A retrospective analysis of comminuted intra-articular fractures of the tibial plafond: Open reduction and internal fixation versus external Ilizarov fixation.

Injury 2008 Feb 31;39(2):196-202. Epub 2008 Jan 31.

Department of Orthopaedic Surgery, Denver Health Medical Centre, University of Colorado School of Medicine, Denver, CO 80204, USA.

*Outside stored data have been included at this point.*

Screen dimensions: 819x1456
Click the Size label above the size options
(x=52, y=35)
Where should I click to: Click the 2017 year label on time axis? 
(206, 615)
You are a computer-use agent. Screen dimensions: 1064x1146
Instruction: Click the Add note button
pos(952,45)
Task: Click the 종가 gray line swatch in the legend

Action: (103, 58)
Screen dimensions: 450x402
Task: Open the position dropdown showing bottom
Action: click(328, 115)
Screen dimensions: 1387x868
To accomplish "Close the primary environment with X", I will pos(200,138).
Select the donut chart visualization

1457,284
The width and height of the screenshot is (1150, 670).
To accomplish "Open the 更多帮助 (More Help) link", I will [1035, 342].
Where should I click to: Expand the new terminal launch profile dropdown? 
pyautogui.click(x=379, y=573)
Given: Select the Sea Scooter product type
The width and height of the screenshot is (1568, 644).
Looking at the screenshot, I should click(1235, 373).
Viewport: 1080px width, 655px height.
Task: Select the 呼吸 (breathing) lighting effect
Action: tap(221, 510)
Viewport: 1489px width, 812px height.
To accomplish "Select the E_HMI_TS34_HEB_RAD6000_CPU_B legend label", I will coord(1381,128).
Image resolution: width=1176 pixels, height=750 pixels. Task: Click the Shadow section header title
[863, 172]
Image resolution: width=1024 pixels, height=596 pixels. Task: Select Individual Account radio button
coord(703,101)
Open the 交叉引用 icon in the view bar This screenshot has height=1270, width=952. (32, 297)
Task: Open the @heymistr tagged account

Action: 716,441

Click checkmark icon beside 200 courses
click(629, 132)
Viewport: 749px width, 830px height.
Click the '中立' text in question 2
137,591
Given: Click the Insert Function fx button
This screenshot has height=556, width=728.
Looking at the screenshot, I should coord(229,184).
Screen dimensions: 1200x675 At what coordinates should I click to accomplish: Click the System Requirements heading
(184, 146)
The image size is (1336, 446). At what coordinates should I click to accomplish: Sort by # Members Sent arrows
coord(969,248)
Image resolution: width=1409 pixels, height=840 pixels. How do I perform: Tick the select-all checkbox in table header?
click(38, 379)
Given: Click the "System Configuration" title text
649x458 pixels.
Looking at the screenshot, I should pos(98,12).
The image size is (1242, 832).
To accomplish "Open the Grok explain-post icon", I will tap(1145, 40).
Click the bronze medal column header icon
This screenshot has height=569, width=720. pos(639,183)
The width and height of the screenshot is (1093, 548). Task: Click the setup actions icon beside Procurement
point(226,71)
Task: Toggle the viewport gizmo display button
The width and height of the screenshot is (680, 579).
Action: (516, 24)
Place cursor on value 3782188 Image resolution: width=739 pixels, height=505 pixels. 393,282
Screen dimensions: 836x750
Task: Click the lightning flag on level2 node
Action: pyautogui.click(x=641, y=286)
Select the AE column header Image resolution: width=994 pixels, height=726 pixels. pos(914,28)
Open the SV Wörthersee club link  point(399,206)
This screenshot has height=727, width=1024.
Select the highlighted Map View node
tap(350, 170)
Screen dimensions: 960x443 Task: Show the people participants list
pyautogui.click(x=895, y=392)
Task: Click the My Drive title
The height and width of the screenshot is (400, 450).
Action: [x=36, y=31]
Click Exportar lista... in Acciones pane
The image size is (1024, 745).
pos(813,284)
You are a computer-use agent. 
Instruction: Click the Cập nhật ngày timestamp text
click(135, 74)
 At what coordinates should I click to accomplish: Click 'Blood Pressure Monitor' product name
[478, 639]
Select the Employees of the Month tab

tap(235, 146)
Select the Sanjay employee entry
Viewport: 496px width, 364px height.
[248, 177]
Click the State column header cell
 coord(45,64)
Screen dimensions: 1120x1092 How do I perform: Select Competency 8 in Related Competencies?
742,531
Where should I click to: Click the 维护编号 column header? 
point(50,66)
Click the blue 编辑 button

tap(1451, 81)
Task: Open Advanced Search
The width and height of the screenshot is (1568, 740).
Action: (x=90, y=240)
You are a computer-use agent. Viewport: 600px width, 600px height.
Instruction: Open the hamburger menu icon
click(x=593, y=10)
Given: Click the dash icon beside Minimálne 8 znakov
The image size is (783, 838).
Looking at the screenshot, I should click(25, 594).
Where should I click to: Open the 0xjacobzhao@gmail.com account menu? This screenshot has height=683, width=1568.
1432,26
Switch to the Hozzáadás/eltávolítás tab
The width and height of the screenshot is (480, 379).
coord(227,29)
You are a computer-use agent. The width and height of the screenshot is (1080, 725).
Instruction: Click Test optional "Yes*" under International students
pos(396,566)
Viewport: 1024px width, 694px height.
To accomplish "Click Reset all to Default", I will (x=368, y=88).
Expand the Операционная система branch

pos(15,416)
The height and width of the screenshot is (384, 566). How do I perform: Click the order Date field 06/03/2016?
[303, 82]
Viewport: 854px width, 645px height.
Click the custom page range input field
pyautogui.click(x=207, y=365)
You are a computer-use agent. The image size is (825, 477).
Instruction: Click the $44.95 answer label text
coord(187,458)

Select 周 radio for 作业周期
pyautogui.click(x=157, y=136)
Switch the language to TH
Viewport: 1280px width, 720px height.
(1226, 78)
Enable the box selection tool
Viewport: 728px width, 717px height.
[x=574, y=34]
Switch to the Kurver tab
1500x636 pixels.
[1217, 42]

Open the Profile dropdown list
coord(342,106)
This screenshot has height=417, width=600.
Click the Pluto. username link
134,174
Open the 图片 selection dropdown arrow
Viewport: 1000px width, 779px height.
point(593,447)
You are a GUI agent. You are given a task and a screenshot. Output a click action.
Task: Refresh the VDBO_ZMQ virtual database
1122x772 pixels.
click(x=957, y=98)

Intra-articular fractures of the tibial plafond are complex injuries which continue to challenge orthopaedic surgeons in achieving anatomic reduction, while allowing early weight bearing and return to activity. Although a wide range of treatment options has been described for fixation of pilon fractures, the unique characteristic of each injury makes it difficult to advocate a general method of choice. We have attempted to compare a subset of AO/OTA type C pilon fractures treated either by a staged procedure of external fixation and conversion to open reduction and internal fixation (ORIF) versus definitive external Ilizarov fixation. Between 1998 and 2004, 42 patients admitted to our level 1 trauma centre underwent either procedure and were followed prospectively. Twenty-eight patients were treated with ORIF and 14 were treated by Ilizarov ring fixator. The outcome measures included time to union, as well as the rates of union, nonunion, malunion and infection. Although the ORIF group had a longer time to heal, the rates of nonunion, malunion and infection were lower compared to the Ilizarov group. However, these differences between the groups were not statistically significant. Thus, based on these results, no clinical recommendation can be made as to which procedure is better and safer for the patient. Future prospective randomised trials are required to determine with more scientific accuracy the optimal treatment strategy for these challenging injuries.